­Primero fue Dioniso, con el cuerpo quebrado en una de esas posturas hedonistas con las que la antigüedad acabaría influyendo en las revistas de moda. Después llegarían Artemisa, y una muchacha desnuda y Apolo, quizá con restos de algas entre la lira y la frente parcialmente cubierta de mejillones. Todos arrancados por la tormenta, llegados en un golpe de viento de la negritud de las aguas, como si alguien hubiera abierto de repente el portón de un olimpo invertido, o al menos, de un cielo subterráneo, situado a apenas unos kilómetros del ajetreo de las fichas de la ruleta y los vestidos espumosos del casino en las noches de gala.

En las playas de Torrequebrada, en Benalmádena, los pescadores mezclaron siempre las figuras con el imaginario cristiano. Veían en el cuello de las diosas, de los mitos, los restos de una iglesia muerta trabajada con mucho mármol. A principios de los sesenta, el yacimiento, trufado de enigmas hasta hace muy poco, empezó a ser conocido como el pecio de los santos. Vírgenes, mártires, cuya condición evangelista se iría desvaneciendo con la esponja y el interés de los estudiosos. Meses después de la aparición de la primera escultura, el erudito Juan Temboury fijaría la edad de Dioniso, y con ella la de todo el naufragio, en la época romana.

Fue la primera aproximación, publicada en la revista Blanco y Negro, de un puzzle que no acabaría por ensamblar todas sus piezas hasta 2003, con una investigación de la empresa arqueológica Nerea impulsada por el Ayuntamiento de Benalmádena. Javier Noriega recuerda los pormenores de un trabajo que catapultaría definitivamente a la firma en la reconstrucción de hundimientos, de los que lleva estudiados más de 450. El examen del Isabella estuvo repleto de pistas falsas, de datos entrecruzados que sólo empezarían a enfilar lo que más tarde sería una senda común a partir de la visita del Centro de Recuperación e Investigaciones Submarinas (CRIS), que se adentró en las aguas para comprobar la hipótesis aventurada en Málaga. En su expedición, los técnicos del CRIS tropezaron con planchas de latón y clavos estampados en frío, en un nivel todavía muy lejano al barco, pero que indicaban, sin atisbo de duda, que el naufragio correspondía a una etapa muy posterior a la que trajinaba con ambiciones de césares y ceremonias báquicas.

_CONJUNTO DE DATOS_.
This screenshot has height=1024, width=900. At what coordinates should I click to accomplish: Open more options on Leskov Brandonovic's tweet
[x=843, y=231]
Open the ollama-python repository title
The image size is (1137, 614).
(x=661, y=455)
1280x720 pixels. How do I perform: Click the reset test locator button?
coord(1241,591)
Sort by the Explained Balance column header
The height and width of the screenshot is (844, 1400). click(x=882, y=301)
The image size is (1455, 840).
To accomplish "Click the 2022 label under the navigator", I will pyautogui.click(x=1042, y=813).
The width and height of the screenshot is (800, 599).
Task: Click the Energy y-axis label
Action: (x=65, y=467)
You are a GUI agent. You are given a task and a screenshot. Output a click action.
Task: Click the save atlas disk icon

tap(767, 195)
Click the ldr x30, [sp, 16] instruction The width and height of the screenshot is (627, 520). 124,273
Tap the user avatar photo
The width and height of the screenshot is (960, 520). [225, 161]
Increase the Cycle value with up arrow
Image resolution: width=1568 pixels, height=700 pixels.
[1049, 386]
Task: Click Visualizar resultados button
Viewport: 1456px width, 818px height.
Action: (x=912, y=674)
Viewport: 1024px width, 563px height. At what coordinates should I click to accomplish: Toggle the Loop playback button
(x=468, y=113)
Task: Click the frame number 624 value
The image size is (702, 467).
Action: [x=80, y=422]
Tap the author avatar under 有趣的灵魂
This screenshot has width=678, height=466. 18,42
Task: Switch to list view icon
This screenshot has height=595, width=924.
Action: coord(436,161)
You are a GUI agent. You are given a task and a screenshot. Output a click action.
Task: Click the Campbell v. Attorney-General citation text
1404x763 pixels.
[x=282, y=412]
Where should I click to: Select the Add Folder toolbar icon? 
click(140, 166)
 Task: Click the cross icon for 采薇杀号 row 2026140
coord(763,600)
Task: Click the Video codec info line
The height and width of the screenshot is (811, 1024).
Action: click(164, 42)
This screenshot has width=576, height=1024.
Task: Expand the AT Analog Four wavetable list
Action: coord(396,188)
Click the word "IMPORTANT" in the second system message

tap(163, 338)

_TUS TAREAS_.
[a] Pasa al inglés esta oración del texto sobre el pecio de Torrequebrada: "En las playas de Torrequebrada, en Benalmádena, los pescadores mezclaron siempre las figuras con el imaginario cristiano."
[b] Según el texto sobre el pecio de Torrequebrada, ¿quién situó la edad de Dioniso en la época romana?
[c] Vuelve a escribir un tramo del texto sobre el pecio de Torrequebrada: empieza en las palabras que contienen "En las playas" y termina después de "la época romana.".

_SOLUCIONES_.
[a] On the beaches of Torrequebrada, in Benalmádena, the fishermen always mixed the figures with Christian imagery.

[b] El erudito Juan Temboury.

[c]
En las playas de Torrequebrada, en Benalmádena, los pescadores mezclaron siempre las figuras con el imaginario cristiano. Veían en el cuello de las diosas, de los mitos, los restos de una iglesia muerta trabajada con mucho mármol. A principios de los sesenta, el yacimiento, trufado de enigmas hasta hace muy poco, empezó a ser conocido como el pecio de los santos. Vírgenes, mártires, cuya condición evangelista se iría desvaneciendo con la esponja y el interés de los estudiosos. Meses después de la aparición de la primera escultura, el erudito Juan Temboury fijaría la edad de Dioniso, y con ella la de todo el naufragio, en la época romana.